Le citoyen, pense-t-on, peut ainsi participer aux débats
sociaux, faire preuve de jugement éclairé,
s'engager dans l'action pour faire changer le cours de certains
grands drames qui secouent la planète.
Or, après plusieurs décennies d'information
télévisée, on observe que celle-ci
ne semble pas avoir été à la hauteur
des espoirs qu'elle avait fait naître. Le spectacle
quasi quotidien de l'intolérable tendrait à
produire une " blessure de l'information " ou
un " malaise affectif " qui plongerait le téléspectateur
dans l'apathie. Toutefois, des moyens existent, selon les
chercheurs Gonnet et Tisseron, de ne pas être "
blessé " par les scènes dures de l'actualité.
Agir sur les images, apprendre la construction des messages
de l'information, pouvoir parler de ce qu'il a vu et s'engager
dans le bénévolat donneraient au téléspectateur
la possibilité de reprendre sa liberté face
aux images difficiles.
L'objectif de cette étude consiste à découvrir
les stratégies relatives aux dimensions affectives,
mises en place par RDI junior pour présenter les
nouvelles dramatiques de l'information et, à la lumière
des concepts théoriques, à étudier
si ces stratégies favorisent ou non l'intégration
dans le psychisme des émotions liées aux images
dramatiques de l'actualité.
Notre recherche s'articule en trois dispositifs : une analyse
des bulletins, des entrevues individuelles avec les jeunes
et une entrevue en profondeur avec la productrice de RDI
junior. Une grille d'analyse des bulletins visant à
découvrir les stratégies relatives aux émotions
des actualités a d'abord été établie
selon trois axes principaux : les images, les commentaires,
la corrélation entre images et commentaires. Des
entrevues individuelles ont ensuite été menées
auprès de 25 jeunes afin de découvrir si ceux-ci
percevaient les informations dramatiques en termes de "

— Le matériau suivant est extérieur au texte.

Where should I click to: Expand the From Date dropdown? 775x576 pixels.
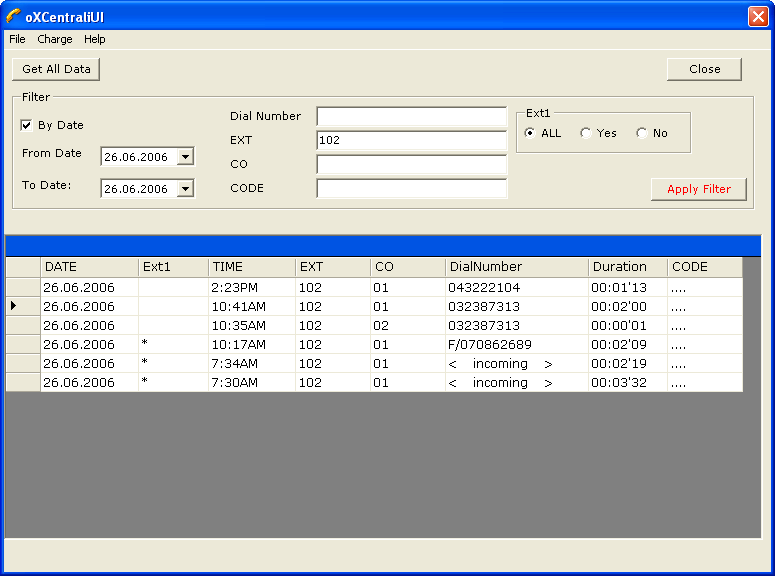click(184, 157)
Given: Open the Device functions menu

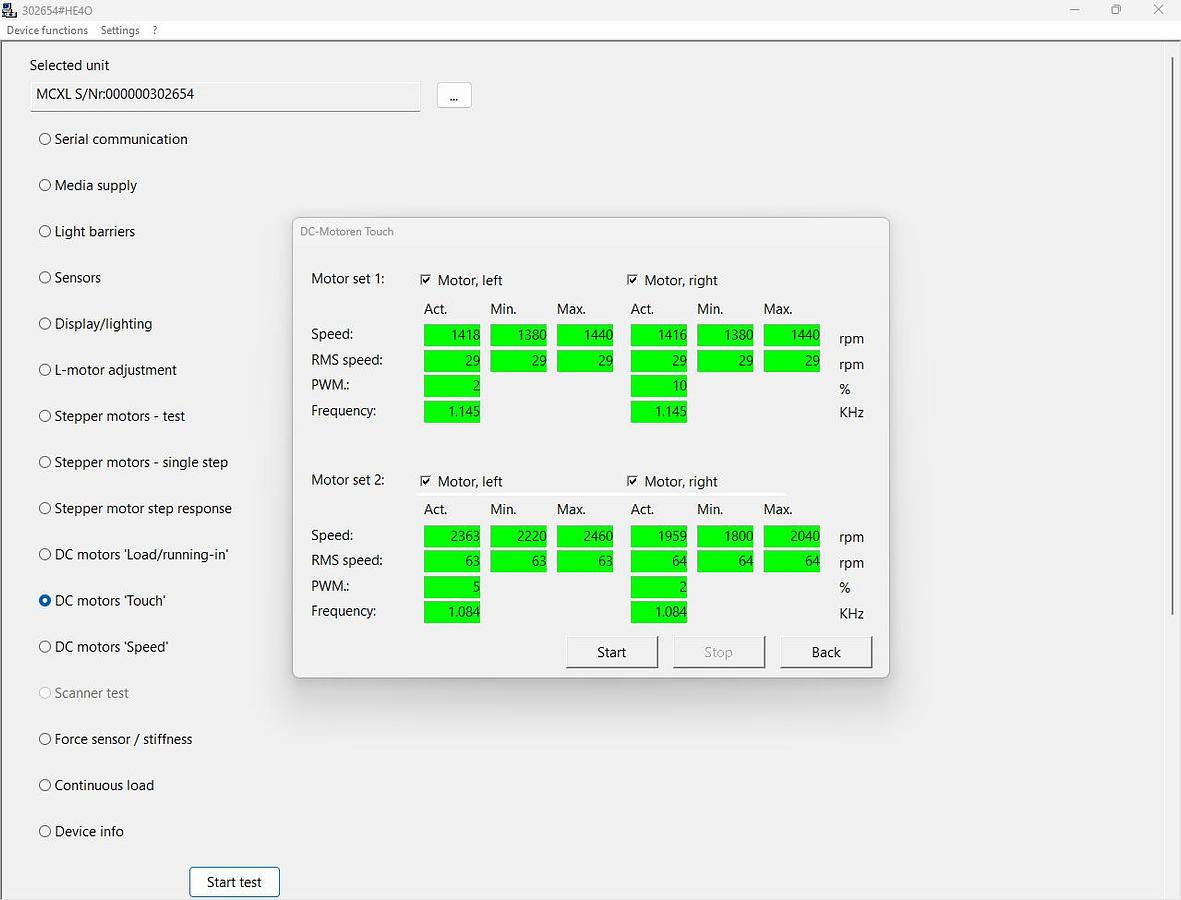Looking at the screenshot, I should click(x=47, y=30).
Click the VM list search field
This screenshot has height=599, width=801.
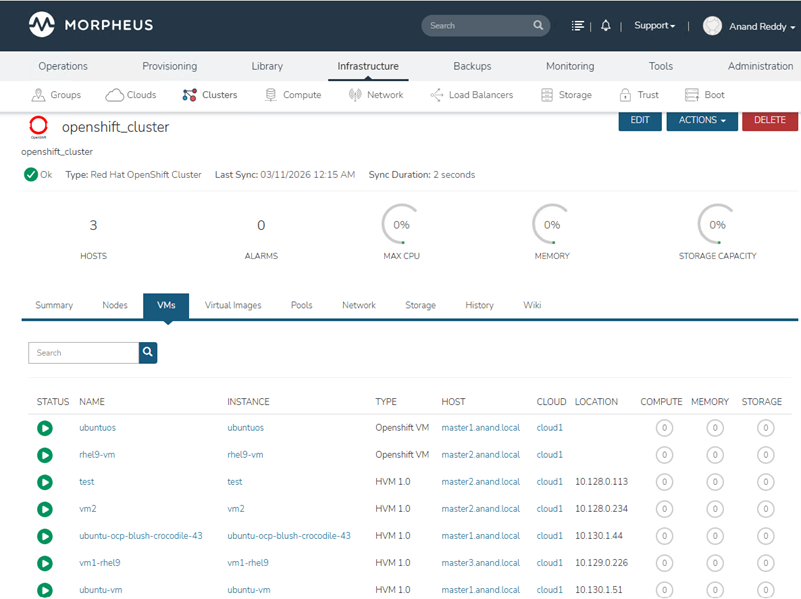point(83,352)
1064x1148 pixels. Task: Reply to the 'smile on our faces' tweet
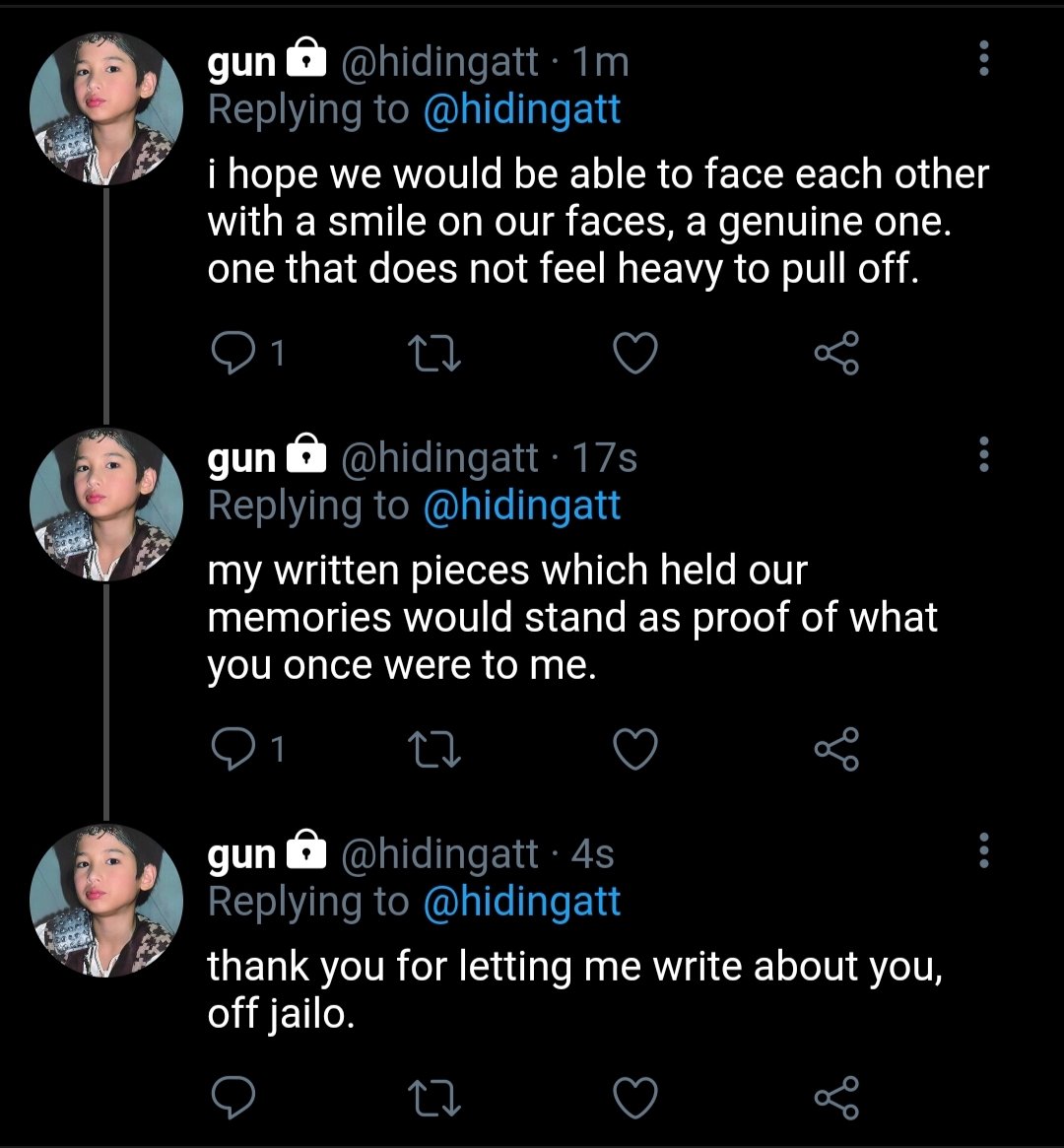click(233, 354)
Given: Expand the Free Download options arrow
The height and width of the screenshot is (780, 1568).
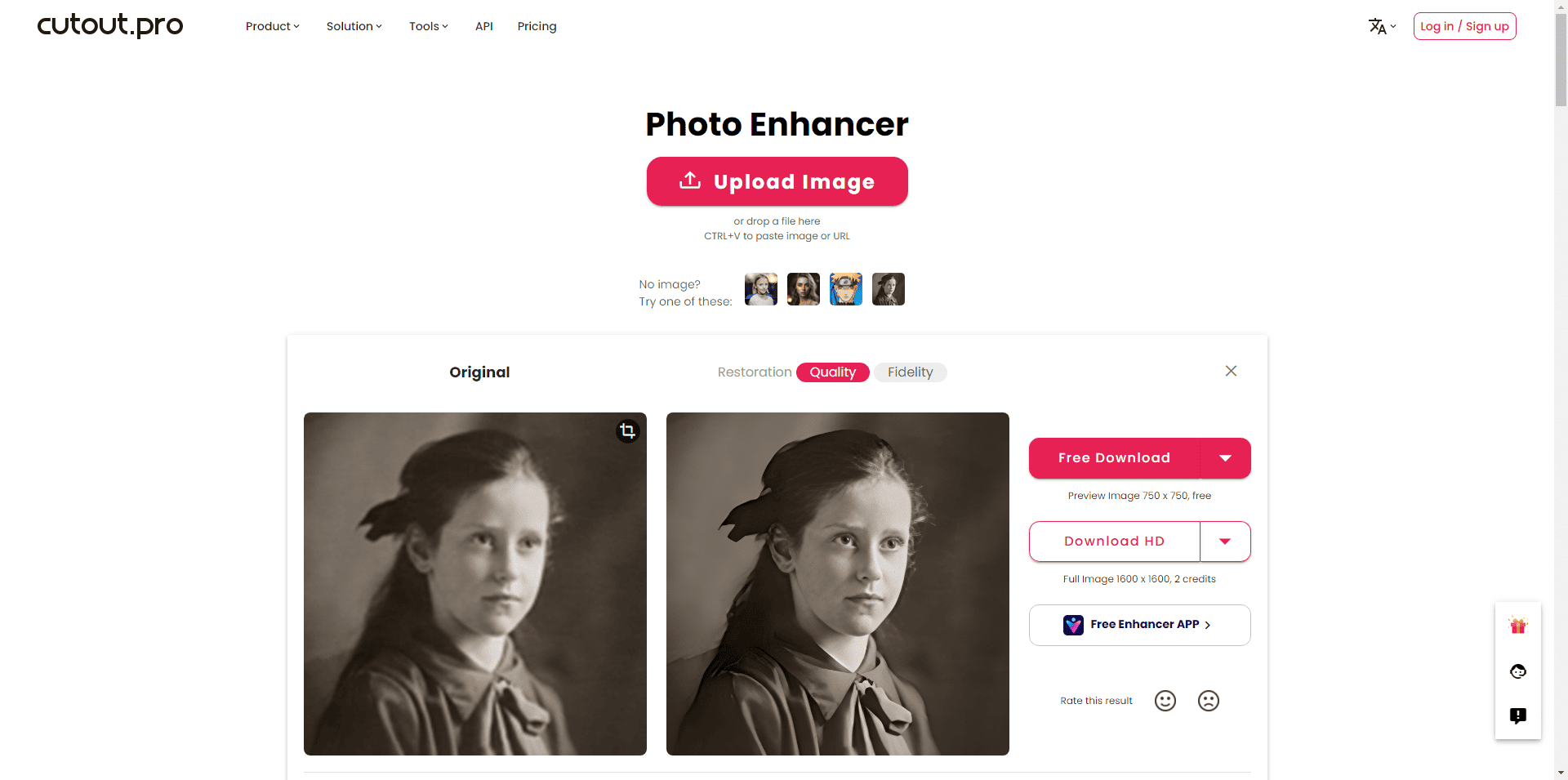Looking at the screenshot, I should 1226,458.
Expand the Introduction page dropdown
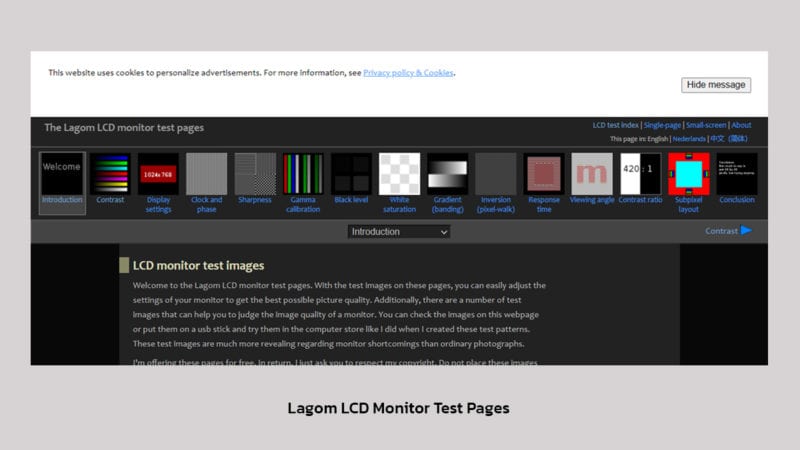The width and height of the screenshot is (800, 450). tap(399, 231)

blessures ". Une entrevue en profondeur avec la conceptrice
de RDI junior s'est finalement déroulée dans
le but de valider nos observations et de vérifier
la place qu'occupait pour elle la dimension émotionnelle
des drames relatés aux informations
.
Les résultats révèlent, dans un premier
temps, que bien que RDI junior utilise certaines mesures
visant à favoriser l'intégration des émotions
dans le psychisme, sa stratégie de base tend au contraire
à diminuer l'impact affectif des images dures de
l'information. Elle réside dans l'angle de traitement
des nouvelles adopté par RDI junior. Dans un deuxième
temps, il est apparu que, bien qu'ils manifestent un certain
malaise devant les images dures de l'information, les jeunes
ne semblent pas les percevoir en termes de " blessure
". De plus, une bonne moitié d'entre eux affirme
mieux comprendre les bulletins destinés aux adultes.
Quant à l'entrevue en profondeur avec la conceptrice
de l'émission, elle a corroboré notre analyse
des bulletins.
La discussion des résultats a mis en lumière
le fait que tout n'est pas " blessure ". Il est
donc probable que le concept de la " blessure de l'information
" doive être envisagé avec prudence lorsque
le public est constitué d'enfants. Il est également
apparu que la préparation du jeune à son rôle
de citoyen implique qu'il soit confronté aux émotions
générées par les informations à
condition qu'il bénéficie au préalable
d'une formation à la lecture des images. Pour clore
cette recherche, des actions concrètes visant à
augmenter l'efficacité d'un journal télévisé
s'adressant aux jeunes ont été proposées.